Música

Pianofest do Porto a Nova Iorque

Pianofest do Porto a Nova Iorque

Palco do evento mudou-se este ano para o online

Este ano, o Porto Pianofest não vai correr as salas do Porto. Mudou-se para o online e o palco deixa de ser só a Invicta e passa a ser o Mundo inteiro. À conta disso, vai juntar mais de 75 artistas que fizeram gravações exclusivas para o festival. Mas também há concertos em "live streaming", a partir de Portugal, Estados Unidos ou Canadá, todos os dias ao final da tarde. Os espetáculos são gratuitos e estão agendados de 2 a 8 de agosto.

No festival em que o piano é a peça central, há música clássica, jazz e contemporânea. No dia 1, começam a ser disponibilizadas performances gravadas, mas o primeiro direto será protagonizado pelo diretor do festival, Nuno Marques, que vai tocar no dia 2, às 22 horas, a partir de Nova Iorque, com a violoncelista Christine Lamprea. Depois, no dia 3 (também às 22 horas), o espanhol José Ramón Mendez, que está em Chicago, vai cumprir a tradição: "Desde que tocou no Porto Pianofest, toda a gente adora e querem que venha sempre. É a quinta participação".

O novo diretor musical da prestigiada Escuela Superior de Música Reina Sofia, em Madrid, Oscar Colomina i Bosch, vai dar uma conferência, no dia seguinte. E Jean Saulnier, a partir de Montreal, no Canadá, traz a sua recente descoberta, um piano de 1848, semelhante ao que Chopin usava. O concerto será disponibilizado no dia 5. Depois, mais um espetáculo em direto, de Geoffrey Burleson (dia 6, às 22 horas), que vai estar em Nova Iorque.

"Netflix de música"

Só estão previstos dois concertos ao vivo, que também serão emitidos online. O primeiro é na Reitoria da Universidade do Porto, dia 7 (às 20 horas), e junta dois jovens talentos portugueses: Hugo Peres e Nuno Ventura de Sousa. "Lecionei no Conservatório do Porto e curiosamente trabalhei com os dois", diz Nuno Marques. No dia seguinte, à mesma hora, o violoncelista Fernando Costa toca no World of Wine, em Gaia. "É numa praça aberta. Qualquer pessoa pode parar para ver".

Além dos concertos, o Porto Pianofest abre ainda mais as portas. "Oferecemos uma plataforma, um palco, a músicos de todo o Mundo que fizeram uma gravação exclusivamente para o Porto Pianofest", explica o diretor do festival, que tem vindo a organizar o festival a partir dos EUA. Há 60 gravações que vão ser libertadas, dez por dia, no site e nas redes sociais do festival. "Vai ser quase uma temporada por dia de Netflix, dez artistas por dia".
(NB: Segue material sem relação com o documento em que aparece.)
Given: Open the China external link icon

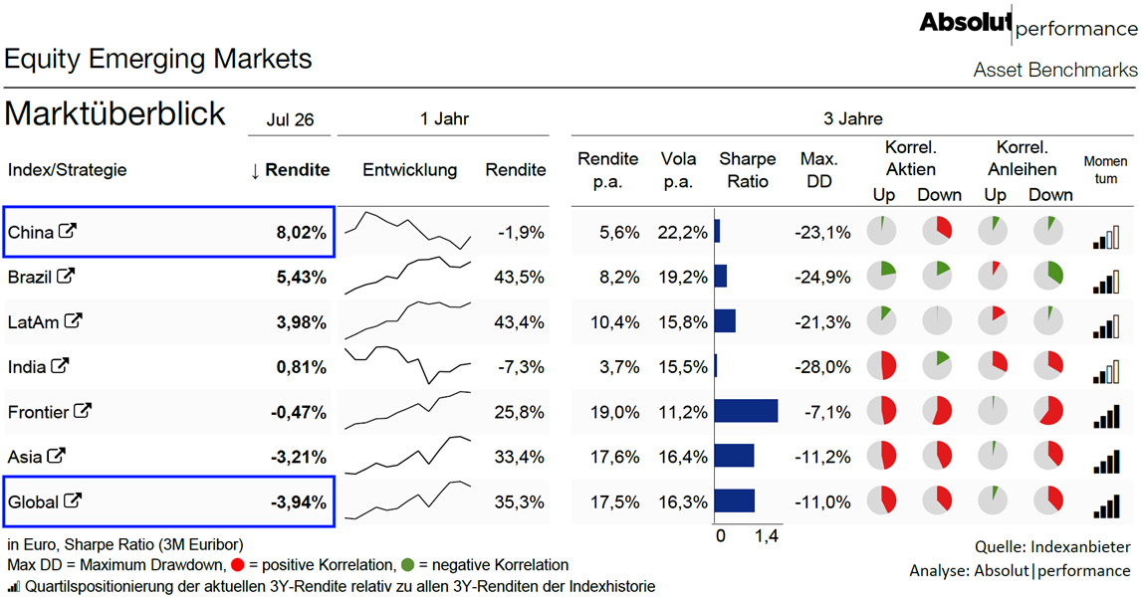Looking at the screenshot, I should point(68,231).
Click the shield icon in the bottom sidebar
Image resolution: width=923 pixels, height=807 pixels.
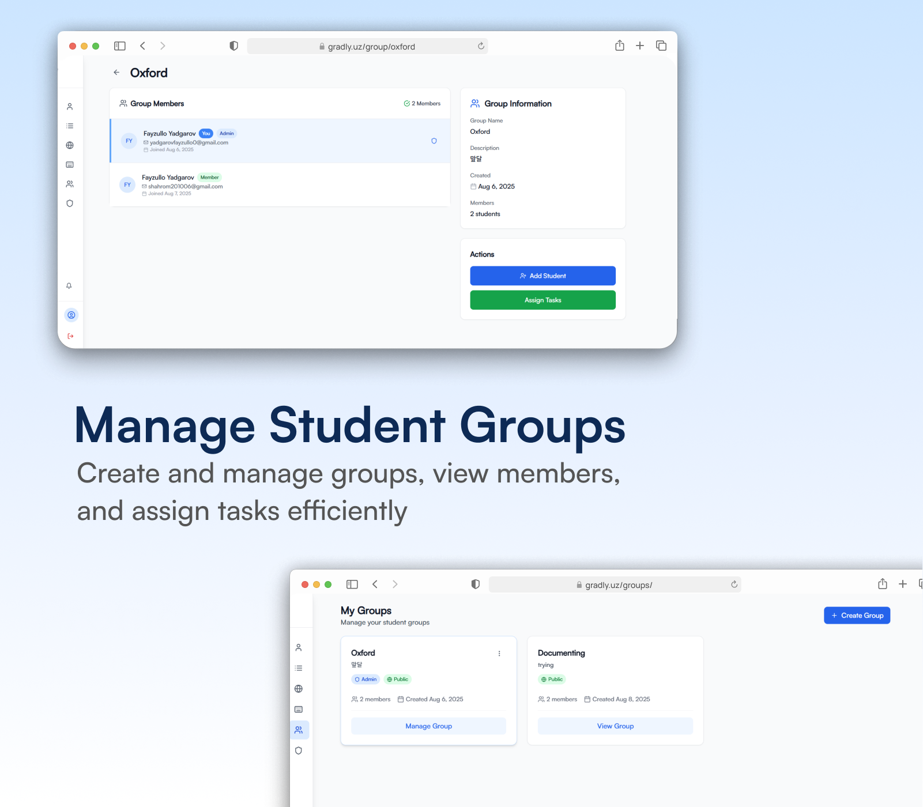point(299,751)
Há gravações exclusivas da norte-americana Lisa Yui, dos pianistas de jazz Richard Sears e Jean-Michel Pilc, dos espanhóis da nova geração Juan Carlos Fernandez Nieto, Enriqueta Somarriba, Mario Mora, Jorge Tabares. E não faltam jovens: a mais nova tem 15 anos, chama-se Stephanie Ding Draughon, e é um prodígio norte-americana.
"Mas há algo que me deixa muito feliz. Mais de um terço dos participantes são portugueses. Muitos são do Porto, o que é sempre especial para nós", diz Marques , que garante que "o festival será um autêntico auditório virtual", conclui.